This article is part of the supplement: Proceedings of the Great Lakes Bioinformatics Conference 2012
Evaluation of function predictions by PFP, ESG, and PSI-BLAST for moonlighting proteins
1 Department of Computer Science, Purdue University, 305 N. University Street, West Lafayette, Indiana 47907, USA
2 Department of Biological Sciences, Purdue University, 915 W. State Street, West Lafayette, Indiana 47907, USA
3 EA3900-BIOPI Biologie des Plantes et Innovation, Université de Picardie Jules Verne, 33 Rue St Leu, 80039 Amiens, France
BMC Proceedings 2012, 6(Suppl 7):S5 doi:10.1186/1753-6561-6-S7-S5Published: 13 November 2012
Advancements in function prediction algorithms are enabling large scale computational annotation for newly sequenced genomes. With the increase in the number of functionally well characterized proteins it has been observed that there are many proteins involved in more than one function. These proteins characterized as moonlighting proteins show varied functional behavior depending on the cell type, localization in the cell, oligomerization, multiple binding sites, etc. The functional diversity shown by moonlighting proteins may have significant impact on the traditional sequence based function prediction methods. Here we investigate how well diverse functions of moonlighting proteins can be predicted by some existing function prediction methods.

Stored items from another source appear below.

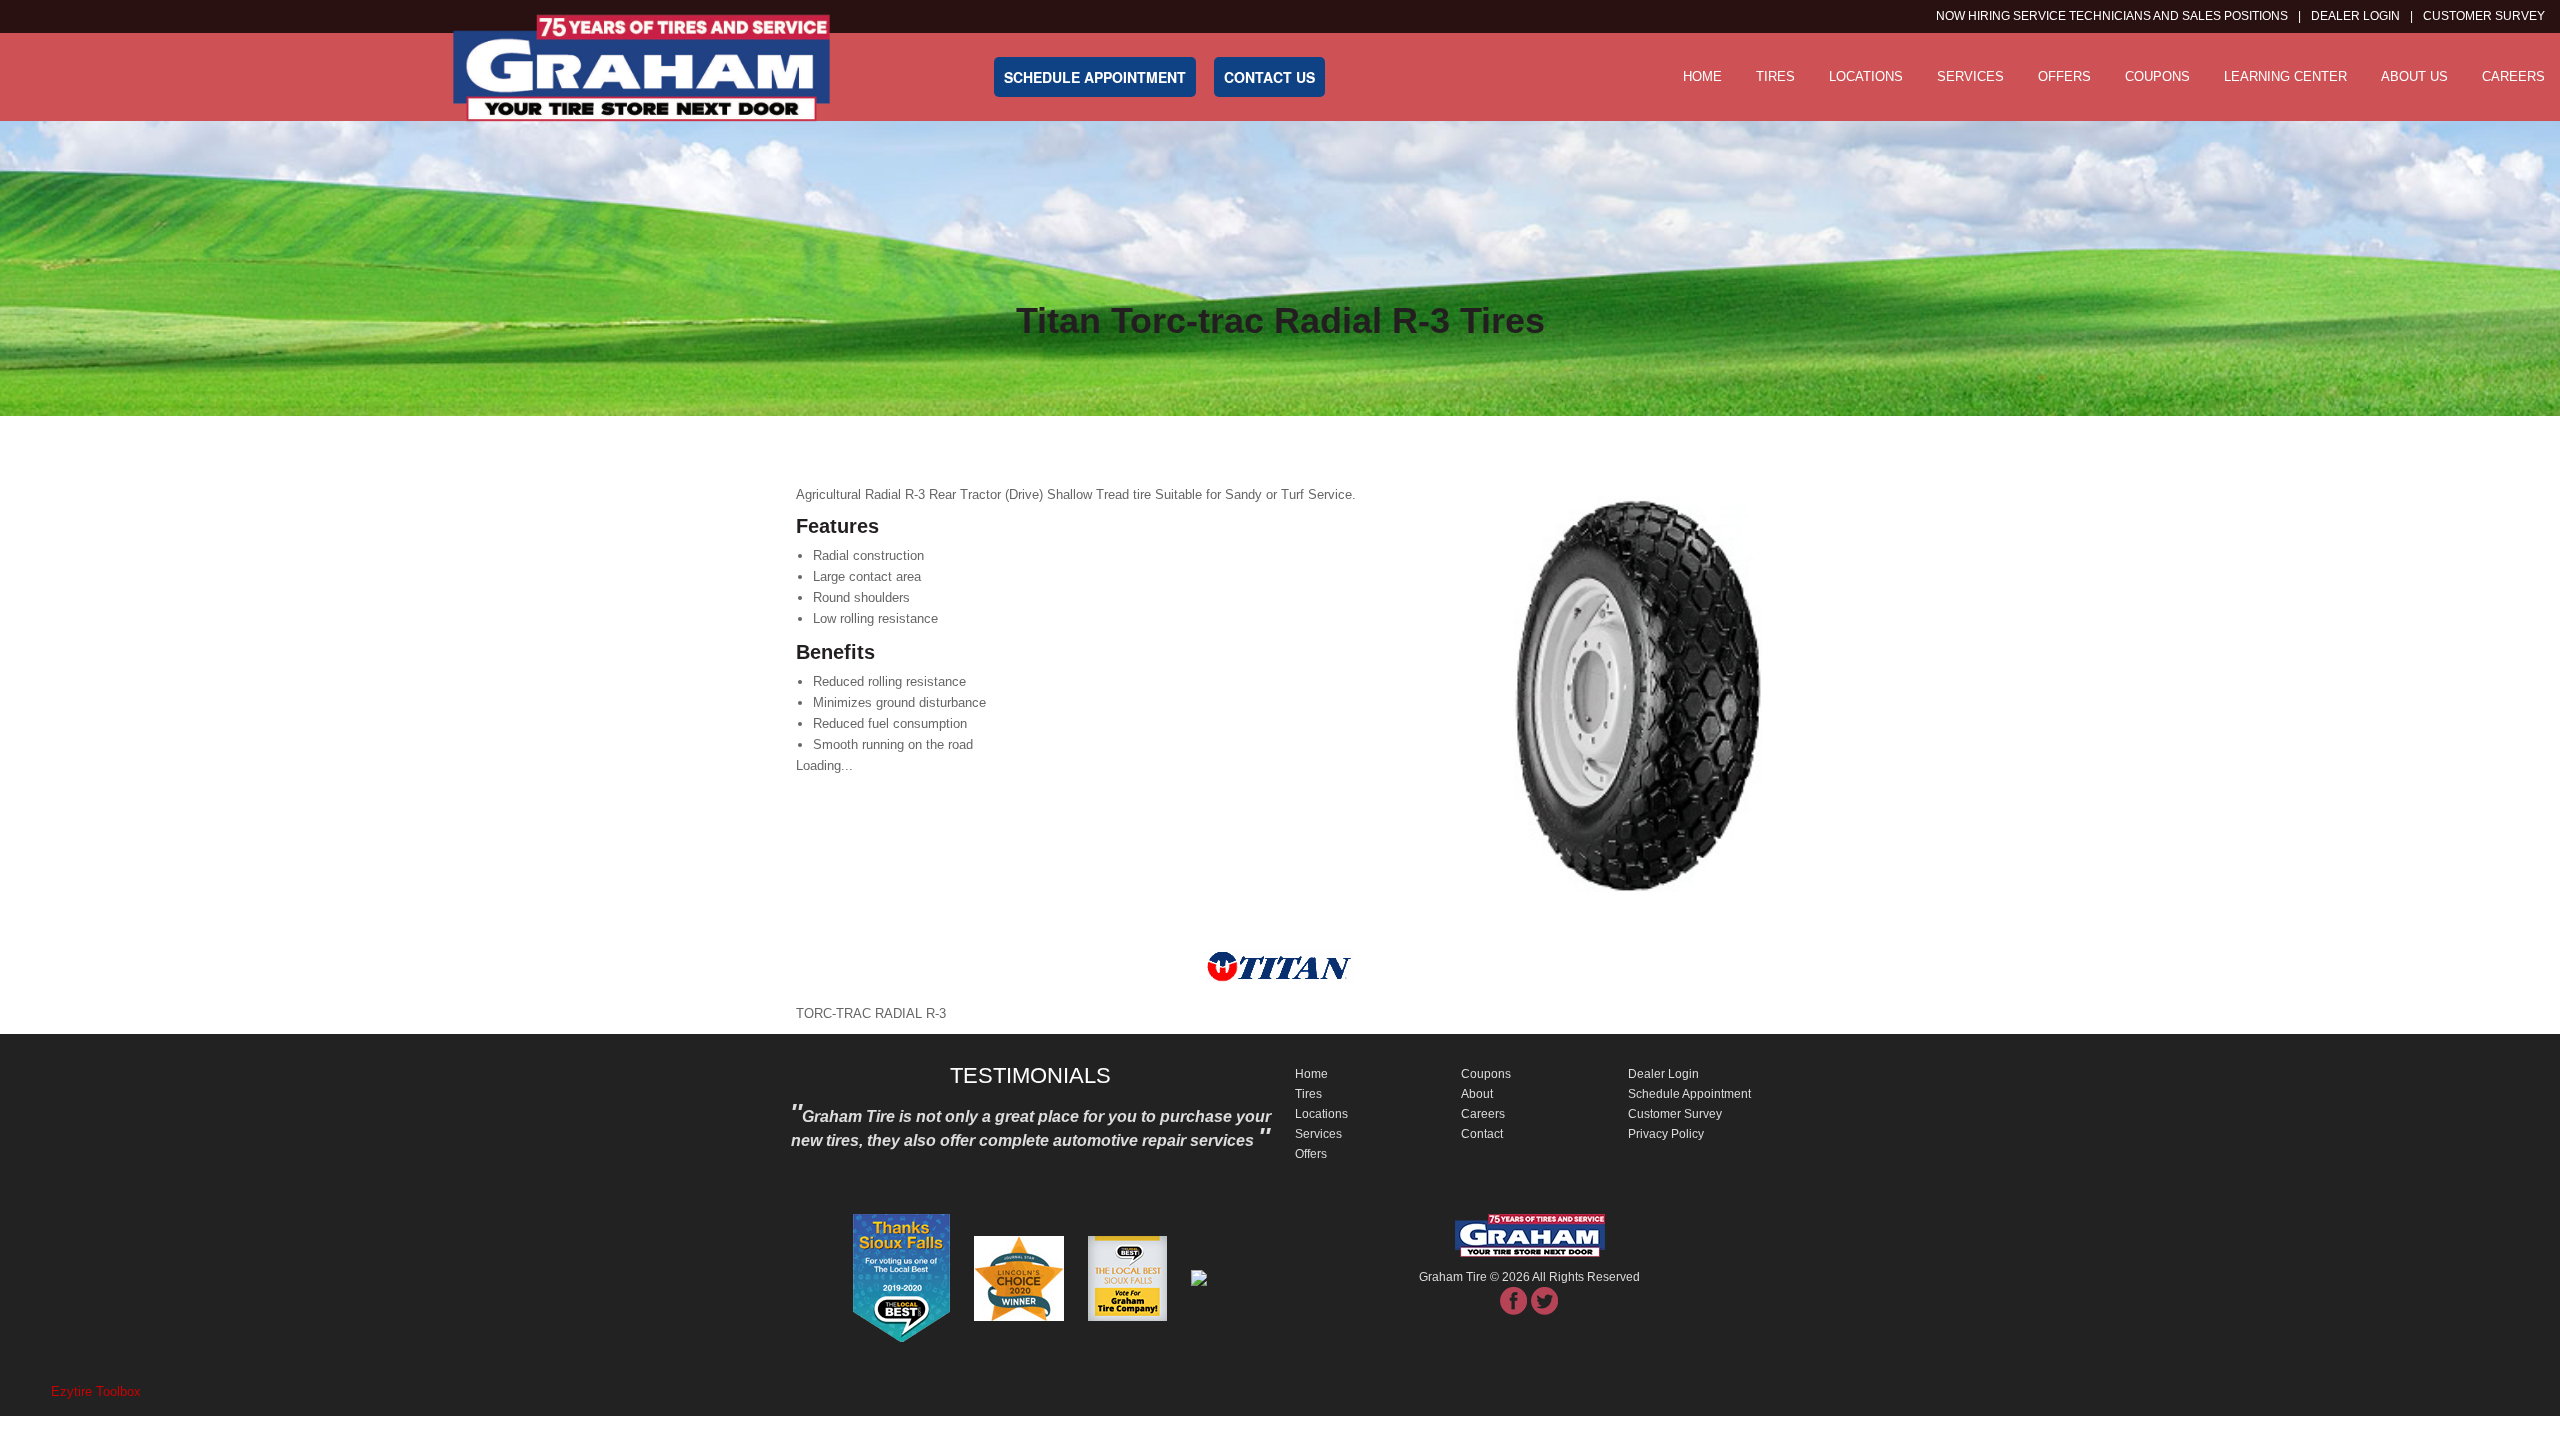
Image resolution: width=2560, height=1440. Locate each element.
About (1477, 1094)
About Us (2414, 76)
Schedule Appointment (1689, 1094)
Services (1970, 76)
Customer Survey (1675, 1114)
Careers (2513, 76)
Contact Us (1269, 77)
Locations (1866, 76)
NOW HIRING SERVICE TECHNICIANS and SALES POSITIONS (2112, 16)
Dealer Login (2355, 16)
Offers (2064, 76)
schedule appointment (1095, 77)
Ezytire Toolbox (96, 1391)
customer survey (2484, 16)
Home (1702, 76)
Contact (1482, 1134)
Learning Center (2285, 76)
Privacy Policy (1666, 1134)
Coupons (2157, 76)
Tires (1775, 76)
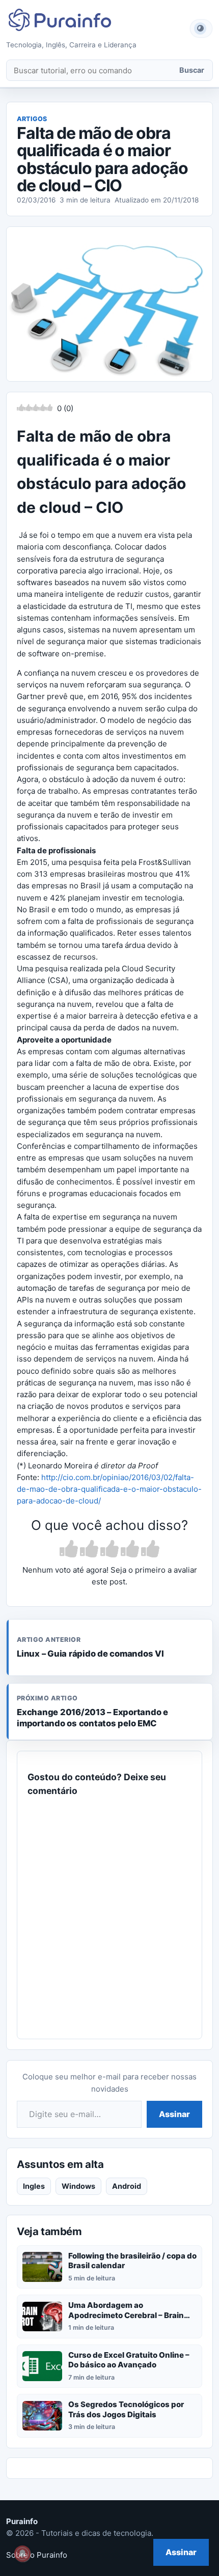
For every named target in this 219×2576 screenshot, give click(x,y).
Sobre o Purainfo (36, 2555)
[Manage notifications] (22, 2553)
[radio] (69, 1549)
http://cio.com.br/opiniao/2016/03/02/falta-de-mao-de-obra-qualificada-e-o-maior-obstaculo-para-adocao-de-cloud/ (109, 1489)
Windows (78, 2186)
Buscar (191, 70)
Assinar (174, 2114)
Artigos (32, 119)
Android (126, 2186)
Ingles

We have analyzed the performances of three major sequence based function prediction methods, PSI-BLAST, the Protein Function Prediction (PFP), and the Extended Similarity Group (ESG) on predicting diverse functions of moonlighting proteins. In predicting discrete functions of a set of 19 experimentally identified moonlighting proteins, PFP showed overall highest recall among the three methods. Although ESG showed the highest precision, its recall was lower than PSI-BLAST. Recall by PSI-BLAST greatly improved when BLOSUM45 was used instead of BLOSUM62.
We have analyzed the performances of PFP, ESG, and PSI-BLAST in predicting the functional diversity of moonlighting proteins. PFP shows overall better performance in predicting diverse moonlighting functions as compared with PSI-BLAST and ESG. Recall by PSI-BLAST greatly improved when BLOSUM45 was used. This analysis indicates that considering weakly similar sequences in prediction enhances the performance of sequence based AFP methods in predicting functional diversity of moonlighting proteins. The current study will also motivate development of novel computational frameworks for automatic identification of such proteins.